Wsparcie dla rodziców i rodzin dzieci z zespołem Edwardsa powinno skupiać się na koordynowaniu wielospecjalistycznej opieki medycznej, wsparciu psychologicznym, psychoedukacji, a także organizacji opieki hospicyjnej. Rodzina powinna otrzymać wsparcie psychospołeczne, w tym również dane kontaktowe do odpowiednich stowarzyszeń i fundacji. Pomocne są współpraca z psychologiem oraz uczestnictwo w grupach wsparcia. Wszystko to jest kluczowe dla uporania się z trudnościami w codziennym funkcjonowaniu i planowaniu przyszłości [1].

W Polsce nie powołano jeszcze stowarzyszenia poświęconego zespołowi Edwardsa, ale w mediach społecznościowych funkcjonuje nieformalna organizacja: Zespół Edwardsa – grupa wsparcia. Zrzesza ona rodziny dzieci z zespołem Edwardsa. Jest to miejsce, w którym rodzice wymieniają się doświadczeniami i poradami, ale również uzyskują wsparcie emocjonalne [12].
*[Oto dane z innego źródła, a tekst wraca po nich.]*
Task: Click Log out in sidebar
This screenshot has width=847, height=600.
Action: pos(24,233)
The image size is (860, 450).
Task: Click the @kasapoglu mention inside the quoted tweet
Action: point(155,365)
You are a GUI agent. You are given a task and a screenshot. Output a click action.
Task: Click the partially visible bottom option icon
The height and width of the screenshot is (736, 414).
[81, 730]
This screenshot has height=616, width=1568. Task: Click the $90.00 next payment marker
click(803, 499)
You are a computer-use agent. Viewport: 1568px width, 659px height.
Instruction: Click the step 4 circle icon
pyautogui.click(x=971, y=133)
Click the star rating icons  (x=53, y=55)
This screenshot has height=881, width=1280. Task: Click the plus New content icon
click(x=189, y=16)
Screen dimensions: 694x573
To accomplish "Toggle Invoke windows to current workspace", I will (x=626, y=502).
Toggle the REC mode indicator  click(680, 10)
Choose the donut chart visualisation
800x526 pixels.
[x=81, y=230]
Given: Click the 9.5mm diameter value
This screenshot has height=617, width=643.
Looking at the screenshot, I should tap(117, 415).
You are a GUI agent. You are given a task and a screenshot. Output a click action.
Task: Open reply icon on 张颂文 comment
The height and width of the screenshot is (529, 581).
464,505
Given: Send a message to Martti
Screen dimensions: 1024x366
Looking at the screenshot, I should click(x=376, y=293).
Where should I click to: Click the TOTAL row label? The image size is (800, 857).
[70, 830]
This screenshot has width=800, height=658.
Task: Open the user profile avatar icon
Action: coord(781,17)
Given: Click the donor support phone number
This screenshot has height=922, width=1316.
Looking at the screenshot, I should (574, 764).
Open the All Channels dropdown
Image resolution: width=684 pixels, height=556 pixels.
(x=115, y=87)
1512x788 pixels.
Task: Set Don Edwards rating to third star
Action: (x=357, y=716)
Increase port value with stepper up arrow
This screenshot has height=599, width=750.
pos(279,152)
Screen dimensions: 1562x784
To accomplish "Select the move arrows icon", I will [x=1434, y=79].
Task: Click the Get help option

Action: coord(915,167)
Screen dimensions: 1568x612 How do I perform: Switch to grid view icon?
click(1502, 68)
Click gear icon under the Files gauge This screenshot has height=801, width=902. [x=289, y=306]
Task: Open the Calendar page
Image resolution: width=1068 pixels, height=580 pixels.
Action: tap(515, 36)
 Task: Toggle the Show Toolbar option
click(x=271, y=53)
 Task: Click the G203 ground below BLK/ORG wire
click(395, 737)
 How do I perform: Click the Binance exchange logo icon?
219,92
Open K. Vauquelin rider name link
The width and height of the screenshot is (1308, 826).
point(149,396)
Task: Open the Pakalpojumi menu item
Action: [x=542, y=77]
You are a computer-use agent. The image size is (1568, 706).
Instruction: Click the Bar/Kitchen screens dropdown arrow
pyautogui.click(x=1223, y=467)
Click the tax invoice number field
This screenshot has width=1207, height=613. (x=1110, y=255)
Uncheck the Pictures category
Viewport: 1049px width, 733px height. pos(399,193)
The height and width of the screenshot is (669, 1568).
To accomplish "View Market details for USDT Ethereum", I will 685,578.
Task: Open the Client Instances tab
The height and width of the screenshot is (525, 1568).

mgr Katarzyna Ziaja, dr n. med. Paweł Szyld

Piśmiennictwo:

  1. Balasundaram P, Avulakunta ID. Edwards Syndrome. [Updated 2025 Feb 15]. In: StatPearls [Internet]. Treasure Island (FL): StatPearls Publishing; 2025 Jan.
  2. Rosa RF, Rosa RC, Lorenzen MB i wsp. Craniofacial abnormalities among patients with Edwards Syndrome. Rev Paul Pediatr 2013; 31(3): 293-298. 
  3. Rosa RF, Rosa RC, Lorenzen MB i wsp. Limb abnormalities on trisomy 18: evidence for early diagnosis. J Pediatr (Rio J) 2012; 88(5): 401-405. 
  4. Barczyński B. Badania prenatalne. https://www.mp.pl/pacjent/badania_zabiegi/63104,badania-prenatalne (dostęp: 15.12.2025 r.). 
  5. Practice Bulletin No. 162: Prenatal diagnostic testing for genetic disorders. Obstet Gynecol; 127(5): e108-e122. 
  6. Cammarata-Scalisi F, Lacruz-Rengel MA, Araque D i wsp. [Mosaic trisomy 18. Series of cases]. Arch Argent Pediatr 2017; 115(3): e183-e186. 
  7. Tamaki S, Iwatani S, Izumi A i wsp. Improving survival in patients with trisomy 18. Am J Med Genet A 2022; 188(4): 1048-1055. 
  8. Ferreira de Souza LM, Galvão E Brito Medeiros A, Júnior JPR i wsp. Long survival of a patient with trisomy 18 and Dandy-Walker syndrome. Medicina (Kaunas) 2019; 55(7): 352. 
  9. Terre Krotzer. Megan Hayes (full trisomy 18) turns 40 years old! 5.07.2020. https://trisomy.org/megan-hayes-turns-40-years-old/#/ (dostęp: 15.12.2025 r.). 
  10. Alshami A, Douedi S, Guida M i wsp. Unusual longevity of Edwards syndrome: a case report. Genes (Basel) 2020; 11(12): 1466. 
  11. Neumar RW, Shuster M, Callaway CW i wsp. Part 1: Executive summary: 2015 American Heart Association Guidelines update for cardiopulmonary resuscitation and emergency cardiovascular care. Circulation 2015; 132(18 Suppl 2): S315-367.